[Word and element locating data]
=======

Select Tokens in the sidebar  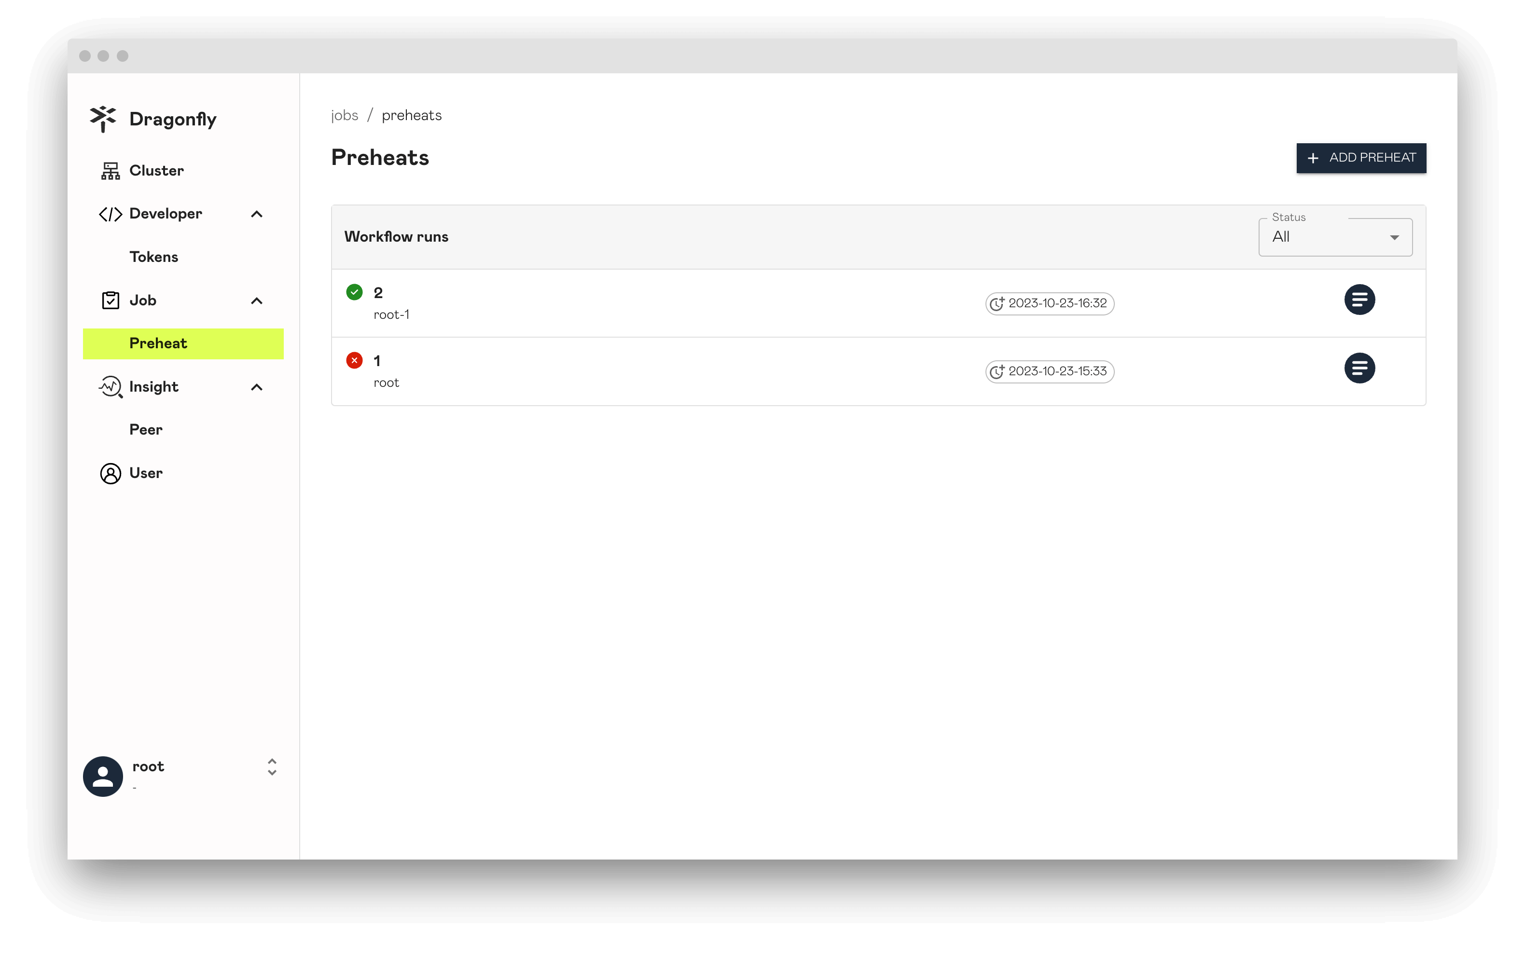pyautogui.click(x=154, y=257)
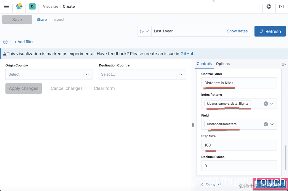Image resolution: width=288 pixels, height=191 pixels.
Task: Open the Share menu
Action: click(x=41, y=20)
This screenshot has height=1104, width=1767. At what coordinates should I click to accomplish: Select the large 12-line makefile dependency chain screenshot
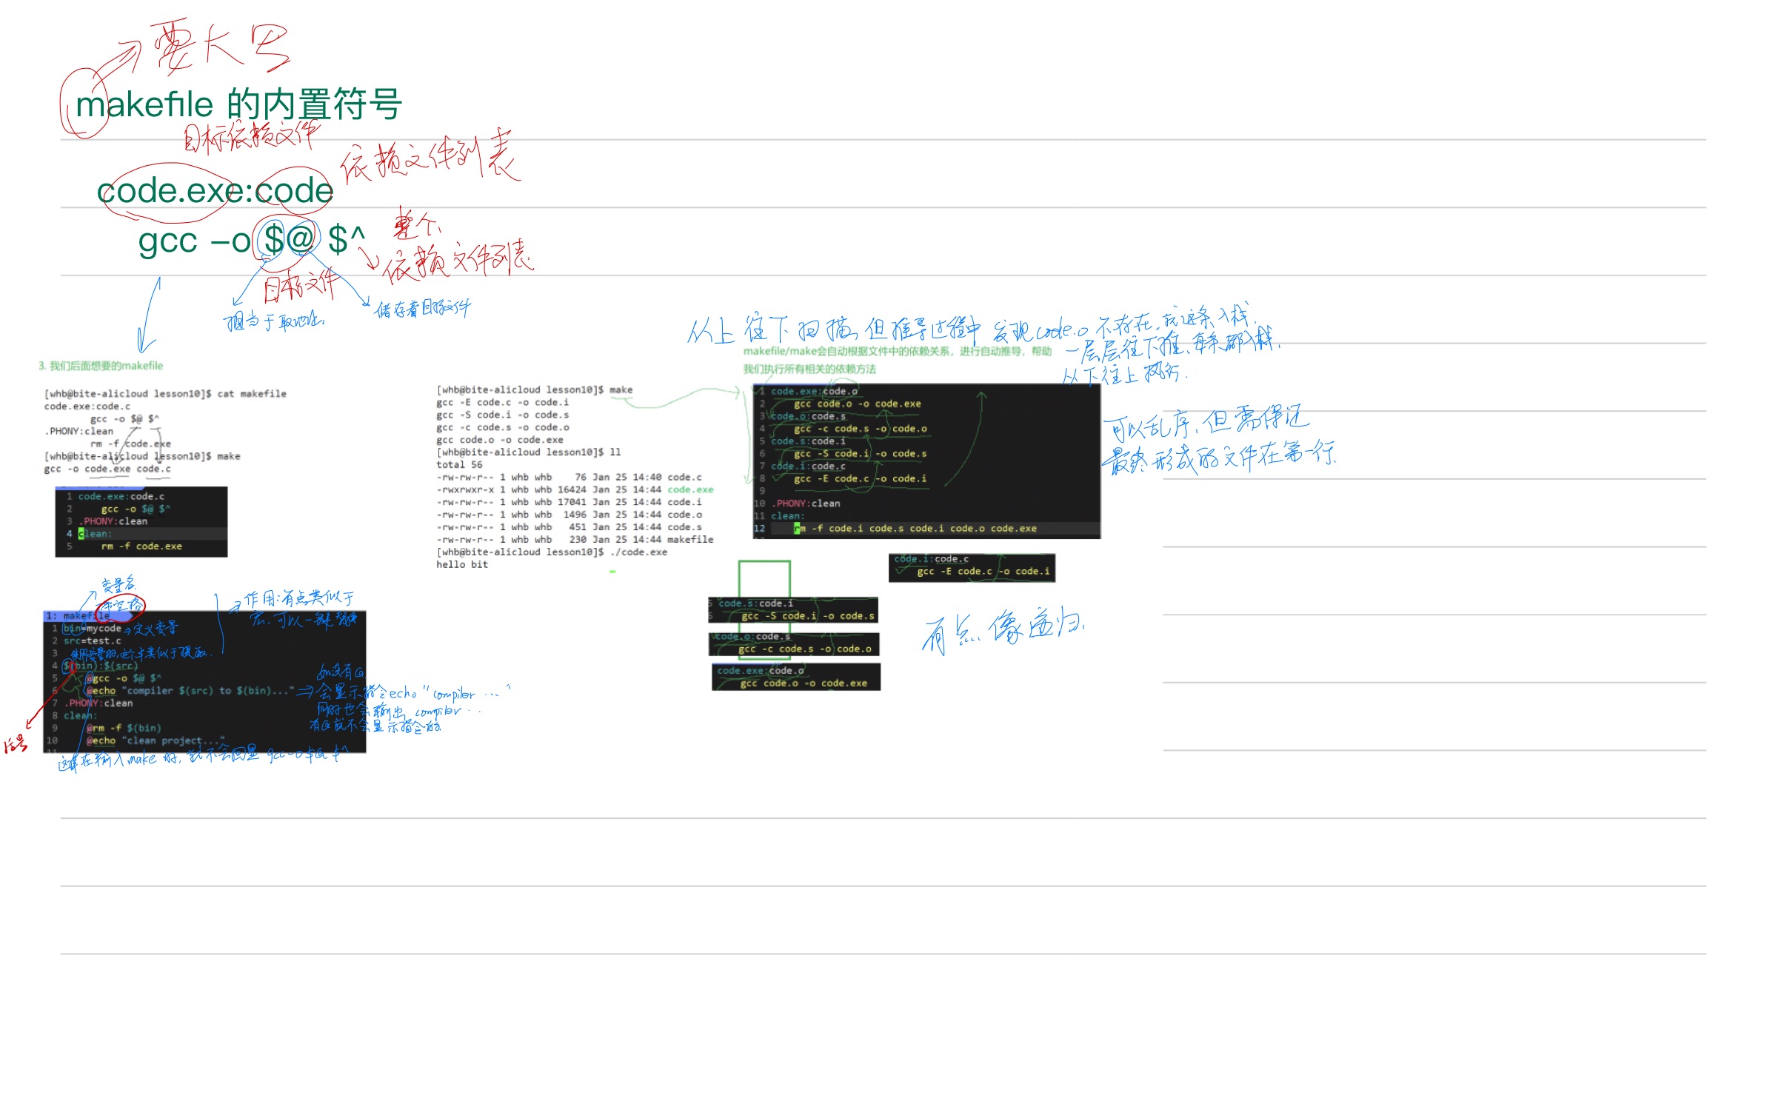tap(926, 460)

=======

__What the task asks__. Starting with the line that contains "This screenshot has" and going on through the end of the items, swap "large" for "wide" and write those lines out again with nothing else changed. Leave the pictures out.

__Full response__.
This screenshot has height=1104, width=1767. At what coordinates should I click to accomplish: Select the wide 12-line makefile dependency chain screenshot
tap(926, 460)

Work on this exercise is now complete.